Start of Extracted entries
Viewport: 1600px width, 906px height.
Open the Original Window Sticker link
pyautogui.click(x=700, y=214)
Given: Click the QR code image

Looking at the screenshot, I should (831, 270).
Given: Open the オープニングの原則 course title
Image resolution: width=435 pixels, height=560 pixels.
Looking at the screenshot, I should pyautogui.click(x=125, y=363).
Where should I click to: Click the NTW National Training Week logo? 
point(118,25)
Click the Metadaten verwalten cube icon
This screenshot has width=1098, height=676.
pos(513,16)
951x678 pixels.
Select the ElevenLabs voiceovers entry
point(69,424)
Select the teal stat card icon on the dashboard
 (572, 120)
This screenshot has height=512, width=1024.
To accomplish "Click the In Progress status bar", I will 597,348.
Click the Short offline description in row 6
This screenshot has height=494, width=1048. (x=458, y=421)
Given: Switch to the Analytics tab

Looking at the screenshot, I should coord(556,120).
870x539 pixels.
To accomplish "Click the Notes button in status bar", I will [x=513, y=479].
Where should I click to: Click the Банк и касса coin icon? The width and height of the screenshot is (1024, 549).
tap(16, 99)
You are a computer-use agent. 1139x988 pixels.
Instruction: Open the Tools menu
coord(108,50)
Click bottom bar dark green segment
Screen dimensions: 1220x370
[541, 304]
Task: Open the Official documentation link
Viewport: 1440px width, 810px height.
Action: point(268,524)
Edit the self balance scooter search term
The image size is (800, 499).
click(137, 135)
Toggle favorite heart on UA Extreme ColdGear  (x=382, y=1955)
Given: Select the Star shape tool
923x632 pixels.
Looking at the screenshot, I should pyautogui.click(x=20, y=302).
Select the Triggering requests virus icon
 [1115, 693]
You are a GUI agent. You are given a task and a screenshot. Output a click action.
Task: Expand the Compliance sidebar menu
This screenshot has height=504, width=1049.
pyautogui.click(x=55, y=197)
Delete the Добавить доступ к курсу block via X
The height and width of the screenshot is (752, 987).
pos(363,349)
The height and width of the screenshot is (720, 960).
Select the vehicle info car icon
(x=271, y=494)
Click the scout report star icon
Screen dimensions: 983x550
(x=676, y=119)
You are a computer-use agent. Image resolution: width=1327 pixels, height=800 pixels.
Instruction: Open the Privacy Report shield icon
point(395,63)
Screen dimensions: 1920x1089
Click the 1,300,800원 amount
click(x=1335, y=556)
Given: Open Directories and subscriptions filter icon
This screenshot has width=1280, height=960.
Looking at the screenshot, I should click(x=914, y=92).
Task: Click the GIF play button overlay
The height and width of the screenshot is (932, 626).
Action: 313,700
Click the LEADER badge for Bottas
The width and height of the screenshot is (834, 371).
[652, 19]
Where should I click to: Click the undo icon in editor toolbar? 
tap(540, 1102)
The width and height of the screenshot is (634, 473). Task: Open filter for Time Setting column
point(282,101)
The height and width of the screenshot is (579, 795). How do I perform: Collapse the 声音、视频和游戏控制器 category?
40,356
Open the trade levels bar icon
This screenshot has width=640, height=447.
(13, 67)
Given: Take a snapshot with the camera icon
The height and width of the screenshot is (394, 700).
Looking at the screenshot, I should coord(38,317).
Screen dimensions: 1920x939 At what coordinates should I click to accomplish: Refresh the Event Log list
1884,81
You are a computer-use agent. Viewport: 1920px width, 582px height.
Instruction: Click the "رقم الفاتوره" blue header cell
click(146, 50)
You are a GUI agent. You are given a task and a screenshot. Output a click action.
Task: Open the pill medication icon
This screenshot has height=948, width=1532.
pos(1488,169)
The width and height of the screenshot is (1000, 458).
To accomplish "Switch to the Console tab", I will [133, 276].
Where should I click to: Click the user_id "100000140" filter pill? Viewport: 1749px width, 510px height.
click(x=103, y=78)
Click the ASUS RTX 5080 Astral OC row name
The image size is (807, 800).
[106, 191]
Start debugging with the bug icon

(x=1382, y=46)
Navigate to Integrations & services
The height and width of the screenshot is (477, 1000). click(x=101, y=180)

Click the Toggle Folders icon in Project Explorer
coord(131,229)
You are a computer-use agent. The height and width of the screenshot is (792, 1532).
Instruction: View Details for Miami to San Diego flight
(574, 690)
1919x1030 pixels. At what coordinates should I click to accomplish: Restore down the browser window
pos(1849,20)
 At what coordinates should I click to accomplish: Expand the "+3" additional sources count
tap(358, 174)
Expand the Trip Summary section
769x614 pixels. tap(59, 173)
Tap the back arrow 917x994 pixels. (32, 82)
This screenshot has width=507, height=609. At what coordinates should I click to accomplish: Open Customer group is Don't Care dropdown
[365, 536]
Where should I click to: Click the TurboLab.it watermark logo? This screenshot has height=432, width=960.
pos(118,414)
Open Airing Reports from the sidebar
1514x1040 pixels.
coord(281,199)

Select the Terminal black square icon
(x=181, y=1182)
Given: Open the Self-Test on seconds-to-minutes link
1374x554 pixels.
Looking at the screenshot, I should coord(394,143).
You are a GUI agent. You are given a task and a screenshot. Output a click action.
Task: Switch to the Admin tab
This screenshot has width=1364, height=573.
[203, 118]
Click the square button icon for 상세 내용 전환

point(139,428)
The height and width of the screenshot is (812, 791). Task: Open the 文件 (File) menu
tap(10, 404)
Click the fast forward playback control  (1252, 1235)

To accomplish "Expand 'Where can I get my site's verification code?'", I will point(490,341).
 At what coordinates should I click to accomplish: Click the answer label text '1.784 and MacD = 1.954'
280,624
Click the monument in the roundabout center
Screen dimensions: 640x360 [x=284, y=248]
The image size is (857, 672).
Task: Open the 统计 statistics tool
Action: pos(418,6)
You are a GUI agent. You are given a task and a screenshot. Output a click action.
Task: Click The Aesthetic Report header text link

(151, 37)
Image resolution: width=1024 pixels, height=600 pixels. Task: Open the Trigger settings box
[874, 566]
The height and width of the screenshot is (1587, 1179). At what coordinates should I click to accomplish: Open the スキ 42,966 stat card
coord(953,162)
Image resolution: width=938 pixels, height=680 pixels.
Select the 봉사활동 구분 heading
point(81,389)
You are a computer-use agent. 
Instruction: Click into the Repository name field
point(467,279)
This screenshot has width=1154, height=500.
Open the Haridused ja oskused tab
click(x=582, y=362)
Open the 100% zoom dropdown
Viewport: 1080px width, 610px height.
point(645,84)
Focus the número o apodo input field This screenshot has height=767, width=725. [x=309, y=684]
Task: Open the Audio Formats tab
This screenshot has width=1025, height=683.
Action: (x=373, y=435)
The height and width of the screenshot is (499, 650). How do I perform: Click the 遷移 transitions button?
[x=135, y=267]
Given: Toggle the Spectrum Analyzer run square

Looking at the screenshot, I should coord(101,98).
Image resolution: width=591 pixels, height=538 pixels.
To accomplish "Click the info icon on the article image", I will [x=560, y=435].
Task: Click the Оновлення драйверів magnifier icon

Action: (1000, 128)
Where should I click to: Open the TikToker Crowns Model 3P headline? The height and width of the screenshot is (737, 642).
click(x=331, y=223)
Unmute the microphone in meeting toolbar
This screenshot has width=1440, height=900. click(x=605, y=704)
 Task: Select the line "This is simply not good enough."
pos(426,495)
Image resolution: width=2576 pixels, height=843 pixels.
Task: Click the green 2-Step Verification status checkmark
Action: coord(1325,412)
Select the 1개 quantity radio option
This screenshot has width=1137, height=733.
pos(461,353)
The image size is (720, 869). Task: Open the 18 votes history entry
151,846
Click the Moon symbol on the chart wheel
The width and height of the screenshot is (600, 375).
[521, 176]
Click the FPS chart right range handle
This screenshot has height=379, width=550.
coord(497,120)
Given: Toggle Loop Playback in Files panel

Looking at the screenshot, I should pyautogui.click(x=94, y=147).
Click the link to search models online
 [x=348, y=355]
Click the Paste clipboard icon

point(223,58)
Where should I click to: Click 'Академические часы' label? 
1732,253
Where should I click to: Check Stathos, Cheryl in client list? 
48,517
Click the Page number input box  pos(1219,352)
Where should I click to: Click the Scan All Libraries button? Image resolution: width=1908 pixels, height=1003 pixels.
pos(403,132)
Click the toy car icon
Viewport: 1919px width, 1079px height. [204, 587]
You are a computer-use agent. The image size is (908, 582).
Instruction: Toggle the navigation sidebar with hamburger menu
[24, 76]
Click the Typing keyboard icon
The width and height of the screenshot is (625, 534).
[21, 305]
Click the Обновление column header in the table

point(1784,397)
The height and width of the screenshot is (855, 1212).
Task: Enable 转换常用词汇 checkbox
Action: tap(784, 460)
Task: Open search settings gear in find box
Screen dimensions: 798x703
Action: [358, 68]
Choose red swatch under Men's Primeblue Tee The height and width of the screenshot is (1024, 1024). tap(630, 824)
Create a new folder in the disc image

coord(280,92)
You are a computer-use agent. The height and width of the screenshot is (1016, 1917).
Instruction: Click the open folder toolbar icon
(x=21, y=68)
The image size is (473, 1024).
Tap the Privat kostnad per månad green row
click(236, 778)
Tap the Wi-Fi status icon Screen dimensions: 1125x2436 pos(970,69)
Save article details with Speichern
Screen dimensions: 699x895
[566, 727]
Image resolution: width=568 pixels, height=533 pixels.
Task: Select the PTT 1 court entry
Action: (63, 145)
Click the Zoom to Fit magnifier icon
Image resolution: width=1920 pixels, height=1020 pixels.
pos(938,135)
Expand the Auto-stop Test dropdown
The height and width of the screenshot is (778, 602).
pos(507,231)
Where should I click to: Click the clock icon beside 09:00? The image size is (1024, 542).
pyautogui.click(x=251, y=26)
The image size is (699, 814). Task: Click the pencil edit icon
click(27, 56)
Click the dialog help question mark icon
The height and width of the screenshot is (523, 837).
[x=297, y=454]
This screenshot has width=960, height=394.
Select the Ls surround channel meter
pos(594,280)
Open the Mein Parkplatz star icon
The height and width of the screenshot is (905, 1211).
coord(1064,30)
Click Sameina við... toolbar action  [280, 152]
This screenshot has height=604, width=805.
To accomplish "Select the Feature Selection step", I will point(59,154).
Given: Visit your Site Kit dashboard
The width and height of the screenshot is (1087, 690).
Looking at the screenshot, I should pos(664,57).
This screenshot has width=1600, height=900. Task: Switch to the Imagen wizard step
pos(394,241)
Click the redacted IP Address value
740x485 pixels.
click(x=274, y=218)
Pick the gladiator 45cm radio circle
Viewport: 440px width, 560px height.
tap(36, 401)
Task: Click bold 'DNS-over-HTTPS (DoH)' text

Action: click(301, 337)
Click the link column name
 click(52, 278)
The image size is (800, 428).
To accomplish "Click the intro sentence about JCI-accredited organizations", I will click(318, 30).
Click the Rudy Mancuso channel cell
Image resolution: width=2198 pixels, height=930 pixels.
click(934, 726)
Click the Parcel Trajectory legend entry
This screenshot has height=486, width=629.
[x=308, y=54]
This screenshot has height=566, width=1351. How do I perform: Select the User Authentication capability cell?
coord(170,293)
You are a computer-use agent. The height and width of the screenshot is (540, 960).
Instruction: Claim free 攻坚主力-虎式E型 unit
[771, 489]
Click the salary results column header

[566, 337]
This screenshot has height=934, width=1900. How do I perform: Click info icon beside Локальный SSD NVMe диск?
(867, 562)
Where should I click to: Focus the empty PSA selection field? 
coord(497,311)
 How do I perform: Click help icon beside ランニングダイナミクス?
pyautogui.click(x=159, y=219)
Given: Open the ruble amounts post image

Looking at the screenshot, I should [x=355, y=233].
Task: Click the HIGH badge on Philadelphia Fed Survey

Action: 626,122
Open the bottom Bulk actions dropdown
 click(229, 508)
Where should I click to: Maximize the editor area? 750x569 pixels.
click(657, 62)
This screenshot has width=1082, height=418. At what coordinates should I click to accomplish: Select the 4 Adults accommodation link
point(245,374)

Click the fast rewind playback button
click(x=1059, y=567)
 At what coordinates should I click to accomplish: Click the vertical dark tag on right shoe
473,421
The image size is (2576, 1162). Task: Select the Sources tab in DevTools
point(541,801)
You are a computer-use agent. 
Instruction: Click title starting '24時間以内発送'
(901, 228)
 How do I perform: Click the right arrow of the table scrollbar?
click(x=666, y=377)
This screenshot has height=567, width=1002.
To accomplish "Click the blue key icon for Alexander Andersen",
End of Extracted entries
§ Exercise aim
From the records above, print only the lines between the one holding "The image size is (699, 814)." and the one holding "This screenshot has width=960, height=394.", inclusive, exactly as they stand.

§ Solution to this problem
The image size is (699, 814). Task: Click the pencil edit icon
click(27, 56)
Click the dialog help question mark icon
The height and width of the screenshot is (523, 837).
[x=297, y=454]
This screenshot has width=960, height=394.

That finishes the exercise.